◆ Problem to work on ◆
Copy out the lines from the one containing "This screenshot has height=300, width=369." through the one containing "click(9, 121)", inclusive, with their requests. Shift every number in the answer coordinates up by 96.

%%

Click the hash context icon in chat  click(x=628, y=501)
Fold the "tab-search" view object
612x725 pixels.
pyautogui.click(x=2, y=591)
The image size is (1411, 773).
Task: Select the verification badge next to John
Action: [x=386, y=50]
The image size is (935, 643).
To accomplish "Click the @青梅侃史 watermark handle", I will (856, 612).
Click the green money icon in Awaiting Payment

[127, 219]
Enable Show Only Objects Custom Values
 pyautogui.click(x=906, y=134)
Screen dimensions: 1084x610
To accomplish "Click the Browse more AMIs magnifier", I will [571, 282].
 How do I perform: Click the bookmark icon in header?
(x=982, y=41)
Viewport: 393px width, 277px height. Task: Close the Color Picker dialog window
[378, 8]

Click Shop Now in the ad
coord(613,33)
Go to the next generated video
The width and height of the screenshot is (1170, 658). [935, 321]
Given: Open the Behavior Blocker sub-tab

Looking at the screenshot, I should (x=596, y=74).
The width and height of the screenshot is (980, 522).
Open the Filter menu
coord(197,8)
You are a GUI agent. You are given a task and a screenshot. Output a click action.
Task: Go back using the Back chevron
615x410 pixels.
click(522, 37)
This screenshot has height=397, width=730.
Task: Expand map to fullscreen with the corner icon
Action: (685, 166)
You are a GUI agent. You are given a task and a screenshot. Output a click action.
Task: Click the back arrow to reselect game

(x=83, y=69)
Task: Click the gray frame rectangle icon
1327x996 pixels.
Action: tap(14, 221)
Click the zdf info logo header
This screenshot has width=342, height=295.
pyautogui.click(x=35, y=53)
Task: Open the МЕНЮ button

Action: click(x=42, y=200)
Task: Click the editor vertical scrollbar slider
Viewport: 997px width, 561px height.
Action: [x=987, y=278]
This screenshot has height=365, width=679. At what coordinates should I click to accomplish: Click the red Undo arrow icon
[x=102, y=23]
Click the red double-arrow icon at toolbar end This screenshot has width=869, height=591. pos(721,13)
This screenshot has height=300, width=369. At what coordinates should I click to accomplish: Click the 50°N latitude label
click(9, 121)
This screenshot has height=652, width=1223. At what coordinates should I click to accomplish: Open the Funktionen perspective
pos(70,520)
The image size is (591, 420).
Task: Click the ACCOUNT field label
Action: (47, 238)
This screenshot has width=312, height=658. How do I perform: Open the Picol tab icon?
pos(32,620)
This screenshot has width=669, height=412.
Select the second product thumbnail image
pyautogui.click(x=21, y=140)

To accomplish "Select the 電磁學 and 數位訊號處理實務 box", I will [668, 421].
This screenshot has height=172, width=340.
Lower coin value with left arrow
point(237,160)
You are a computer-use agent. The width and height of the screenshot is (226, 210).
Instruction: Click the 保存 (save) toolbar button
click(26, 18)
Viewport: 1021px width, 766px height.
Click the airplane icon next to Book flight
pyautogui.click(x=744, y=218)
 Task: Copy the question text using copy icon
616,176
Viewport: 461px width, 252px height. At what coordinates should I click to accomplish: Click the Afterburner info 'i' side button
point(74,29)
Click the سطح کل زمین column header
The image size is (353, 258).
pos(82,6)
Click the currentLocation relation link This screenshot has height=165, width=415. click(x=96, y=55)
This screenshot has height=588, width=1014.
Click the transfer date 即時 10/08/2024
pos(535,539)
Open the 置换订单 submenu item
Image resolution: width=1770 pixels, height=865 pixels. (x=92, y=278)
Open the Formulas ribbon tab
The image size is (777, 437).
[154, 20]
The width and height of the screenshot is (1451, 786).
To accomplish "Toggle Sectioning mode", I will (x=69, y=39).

%%

◆ Exercise output ◆
This screenshot has height=300, width=369. At what coordinates should I click to accomplish: Click the 50°N latitude label
click(105, 217)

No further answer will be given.